When I did brave out there I always faced the issue of toilet paper. Heck, for awhile I didn’t even know there was such a thing as a roll of squeezable soft paper designed the wipe the--
What I did find in the "johney house" was the old Sears and Roebuck catalog. Yes, it’s really true. It wasn’t in there to browse through, if you get my drift. I did feel quite proud of myself when I discovered that by folding and crunching a page over and over the paper became quite soft and therefore bearable. Of course after using leaves from a tree or whatever was available in the woods, the pages of the Sears and Roebuck catalog were quite a luxury.
Late at night I didn’t dare venture to the johney house or to the dark and scary woods to do my business.

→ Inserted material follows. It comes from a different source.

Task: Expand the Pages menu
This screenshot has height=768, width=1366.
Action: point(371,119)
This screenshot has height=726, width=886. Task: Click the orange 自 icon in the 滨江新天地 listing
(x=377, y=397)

At night mama put the white enamel "pot", also known as a chamber pot, on the back porch for the whole family to use, daddy included. Many times, much to my dismay, that "pot" would turn over when I tried to sit on it! What a mess! When the pot didn’t get turned over poor mama got the pleasure of emptying it in the mornings. After being used by six people you can imagine the rancid smell! So, I am appreciative of modern technology!
Hot water in the house was another luxury we did not partake of in my early days. A double stainless steel sink in the kitchen only ran cold water. The pipes often froze in the winter due to lack of insulation. There is nothing like getting ready for school and finding that not only do you not have hot water, you don’t have any water!! "Mama, can I stay home"?? Well, no--anyway daddy would cuss and mama would follow him outside with a light bulb on an extension cord to help thaw the pipes so that precious water ran freely once more.
Mama recalls one year in particular when the old, rusty pipe in the pump house "froze up". The pump house looks like a little out building with a tin roof. To gain access to the pipes you had to slide that tin roof off and climb up and over.
Daddy wasn’t around that particular day to help, so my Grandma gave mama some ideas about defrosting the pipe. Grandma told mama to take hot ashes from the wood stove and put them in a bucket. She then told her to hold the bucket of hot ashes under the frozen pipe. Not such a great idea after all, those hot ashes touched the frozen pipe and that pipe "sprung a large leak!" Mama quickly covered the hole with her thumb and sat there inside the cold pump house wondering what the heck she was going to do! Daddy was working at the sawmill and grandma was two miles away; all the way down at the "big house"! Mama just squatted there with her thumb over the pipe pondering what she should do. Fortunately she heard a truck "pulling in." Mama then started hollerin’ to get the attention of whoever it was. The truck was delivering farm material from Southern States. The driver followed the sound of the hollerin’ and found mama crouched inside the pump house with her finger over the busted pipe. (What a sight that must have been.) He happened to have some electrical tape in his truck. Mama was ecstatic to see somebody. She took her finger off the busted pipe and got out of the pump house as quickly as she could. The Southern States man then jumped in and taped that hole right up! The Southern States man saves the day!